Rabbit Hole

“Describe exactly what happens when you type ‘telnet google.com 80’ at a bash prompt in as much detail as possible”

The above question (or a variant of it) is an extremely common interview question, with a nearly bottomless answer to it. This page attempts a reasonable answer.

Shell Interpretation

  • Shell interpreter takes in each item, separated by space, and saves it. In this case nothing fancy is going on, and bash might set ARG1 to google.com and ARG2 to 80
  • Shell looks in its $PATH for an executable named telnet

Process Creation

  • Shell calls fork(), passes procname and port arguments to it
  • fork() system calls to sys_fork(), sys_fork() calls do_fork(), do_fork() does an alloc_pidmap to get a new PID
  • do_fork() then calls copy_process() and passes the flags, stack, and registers used by the parent process, the parent process PID, and the newly allocated PID. do_fork() now waits.
  • copy_process() does its thing by creating a duplicate set of stack and task_struct for the new process, and all pointers and whatnot to file descriptors, memory space, etc. used by the parent. Memory is not actually copied, a copy-on-write system is used
  • Now, copy_process() calls copy_flags(), with a bit set to run exec() likely being in there
  • The new task is then assigned to a processor, and control is passed back to do_fork() with a pointer to the new child
  • The process isn’t actually running at this point, so do_fork() calls the function wake_up_new_task on it.

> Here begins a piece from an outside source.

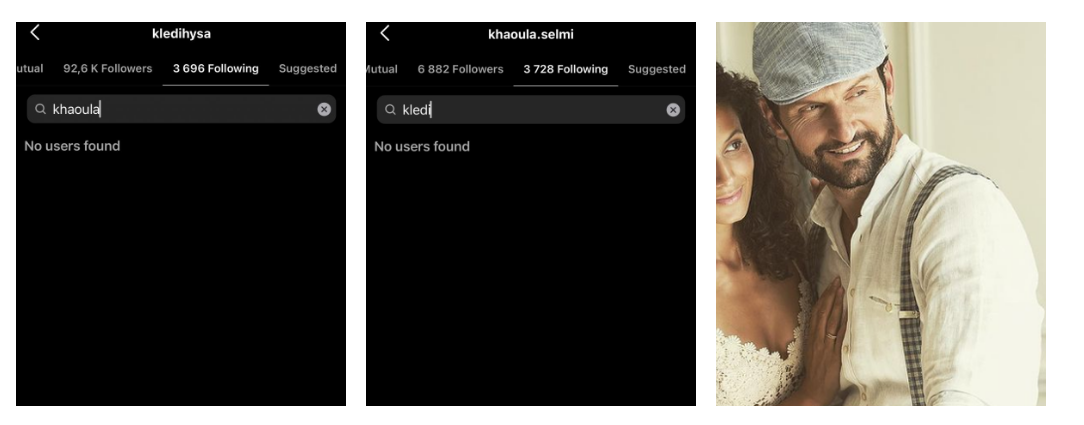Go back from kledihysa profile list

35,32
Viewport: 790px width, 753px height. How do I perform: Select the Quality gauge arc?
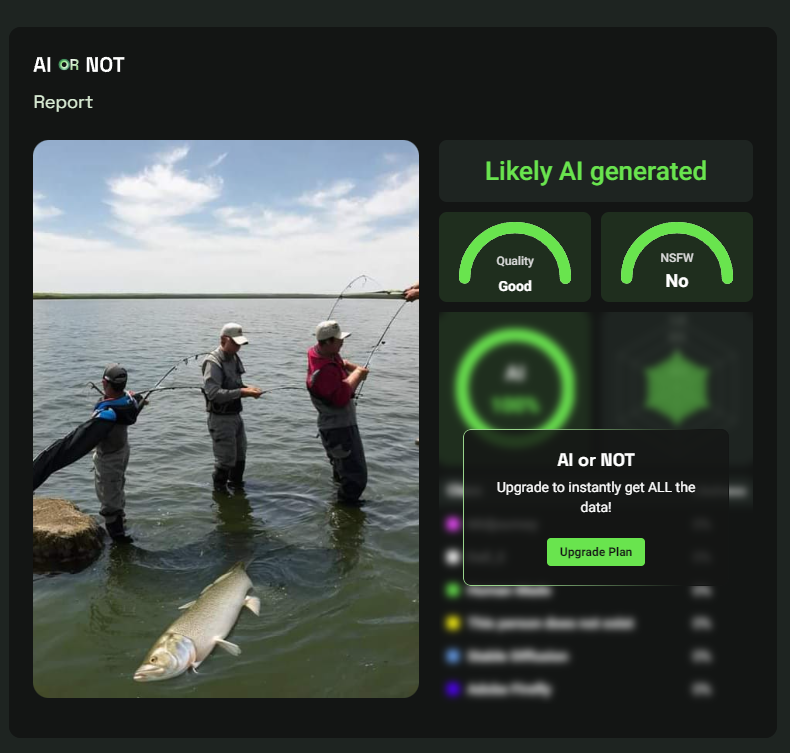click(515, 252)
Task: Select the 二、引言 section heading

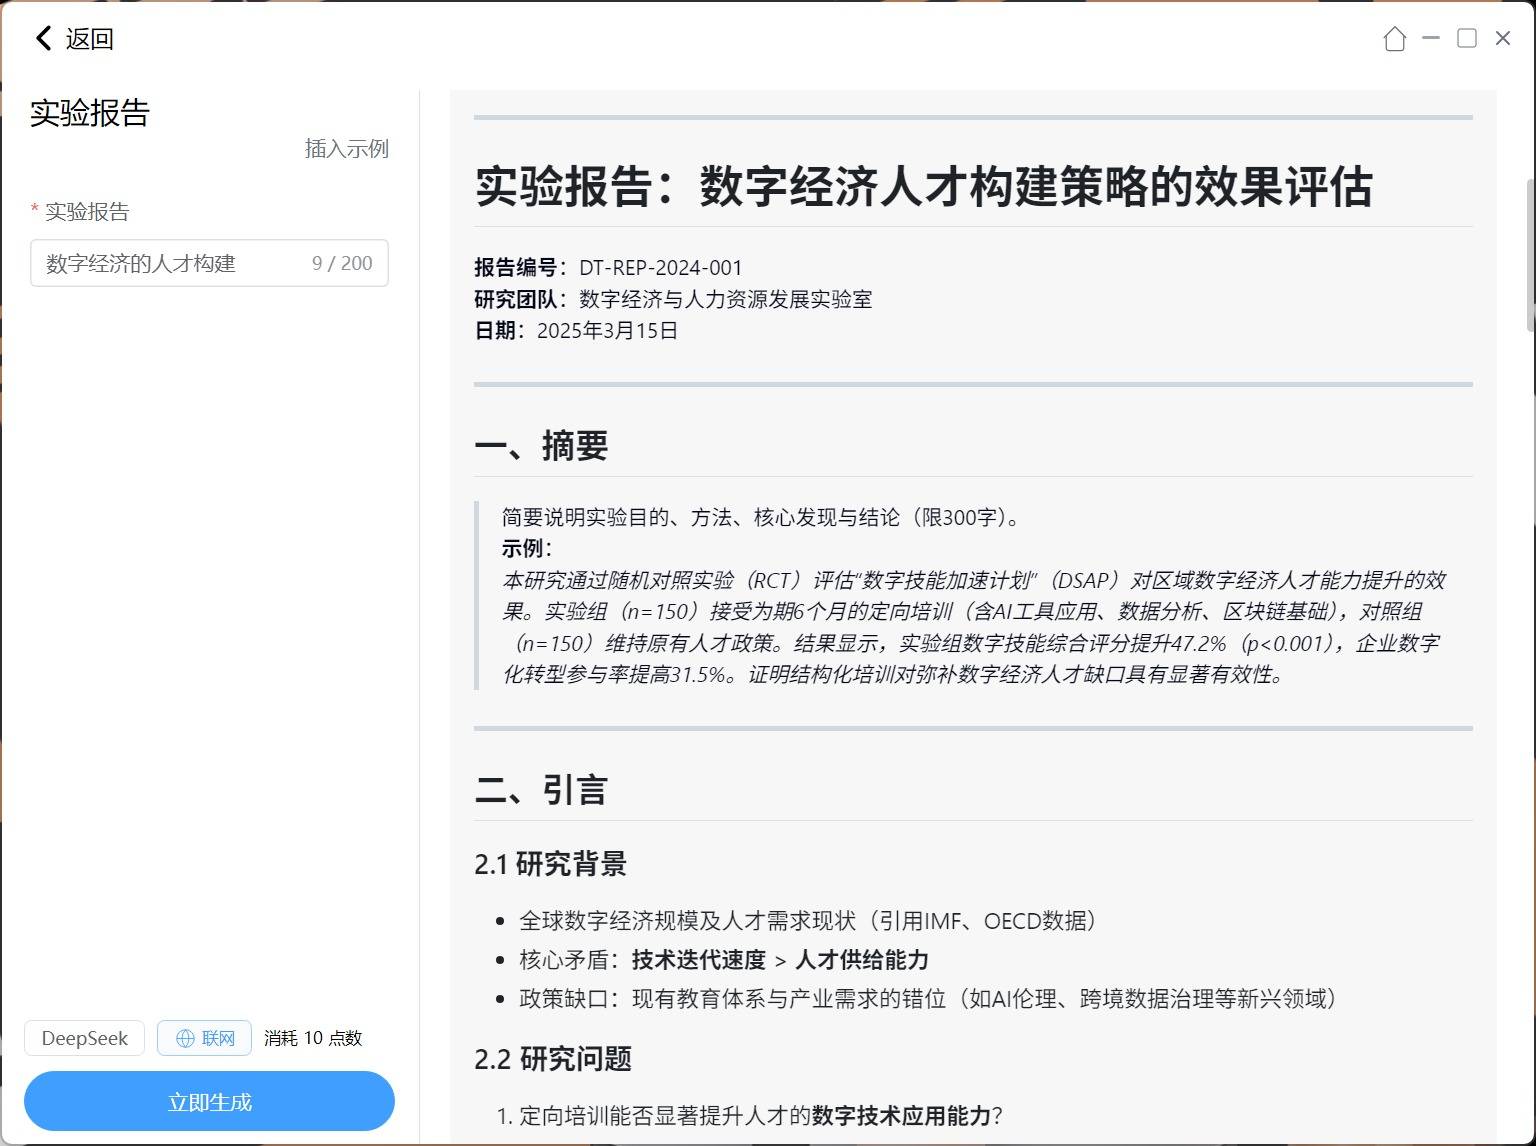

This places the new process in a run queue and wakes it up for execution
  • do_fork() then returns the new PID value to bash
  • The child in the meantime has been woken up and has ran exec() on telnet, passing it google.com and port 80, and replaced its memory space with whatever telnet wants. It might also have closed a pipe file descriptor that it inherited from the parent, off-handedly letting the parent know that exec has ran (parent watches the pipe for an EOF)

Telnet

  • Now Telnet needs to do a DNS lookup.
  • Telnet (or perhaps an underlying library that telnet calls to handle connections. Let’s assume telnet does the work itself for this example) initializes an ‘addrinfo’ type struct called hints, which you can use to fill in some bits that getaddrinfo()’s resulting struct may not fill out (socktype, protocol etc)
  • Telnet then does a system call, getaddrinfo(), passing it a DNS name, and a protocol(eg:http) or a port number, and your hints struct that you just initialized
  • getaddrinfo()’s main job is DNS resolution. It returns a struct with network info that telnet can use for resultant calls to socket() and connect() (more on this after dns resolution)

DNS Resolution

  • Host looks in its cache for www.google.com (if it has a dns cache)
  • Host looks in /etc/hosts (normally this order. Depends on your /etc/nsswitch.conf)
  • Host asks its configured nameserver(s) where www.google.com is (AFAIK it’s getaddrinfo() that does a connect() in the background to connect to this configured nameserver to query)

Nameserver

  • nameserver checks its cache
  • (if nameserver not recursive) nameserver sends request to configured recursive nameserver
  • recursive nameserver has “hints” of the known address of root (top level domain) name servers, or explicit config entries for some
  • recursive nameserver asks root nameserver for www.google.com, root nameserver passes back authoritative nameserver for .com
  • recursive nameserver asks authoritative nameserver for .com for www.google.com, .com nameserver passes back auth nameserver for google.com
  • recursive nameserver asks authoritative nameserver for google.com for www.google.com
  • authoritative nameserver for google.com answers www.google.com = 147.0.2.3
  • recursive nameserver passes back info to previous host or nameserver
  • IP information passed back to getaddrinfo()

Socket Stuff

  • getaddrinfo() finished running, and passed back a struct with stuff like the resolved IP address, socktype, protocol, etc.
  • Telnet now calls the socket() system call in order to get a socket file descriptor. Telnet passes socket() domaintype(ipv4 or 6), socket type (eg: sock_stream), and protocol (tcp, udp etc). You get a file descriptor back. sock_stream is the right choice in this case, as telnet uses TCP because telnet is designed to be a character type device.
  • Telnet then calls connect(sockfd, dest.ip). The kernel will choose a local port and bind() for us

Destination Server

  • Destination server has done the socket(); bind(); listen() dance when it started up, and is waiting for traffic.
  • listen(socketfd, backlog) has a backlog...this is the number of connections allowed on the incoming queue. Connections will wait until the server accept()’s them.
  • Destination httpd server hits accept(). Upon accepting a connection, a struct (type: sockaddr) is created with connection info (port, srchost, etc), a new socket is created, and a NEW file descriptor # is passed back to httpd. The original socket goes back to listening, while the new one is used for the new connection

TCP Handshake

  1. SYN: Client sends a SYN packet to the server, which has its SEQ number set to random value A
  2. SYN-ACK: In response, the server replies with a SYN-ACK. The acknowledgment number is set to one more than the received sequence number i.e. A+1, and the sequence number that the server chooses for the response packet is another random number, B.
  3. ACK: Finally, the client sends an ACK back to the server. The sequence number is set to the received acknowledgement value i.e. A+1, and the acknowledgement number is set to one more than the received sequence number i.e. B+1

-Connection established. Now Telnet can do a send() and recv()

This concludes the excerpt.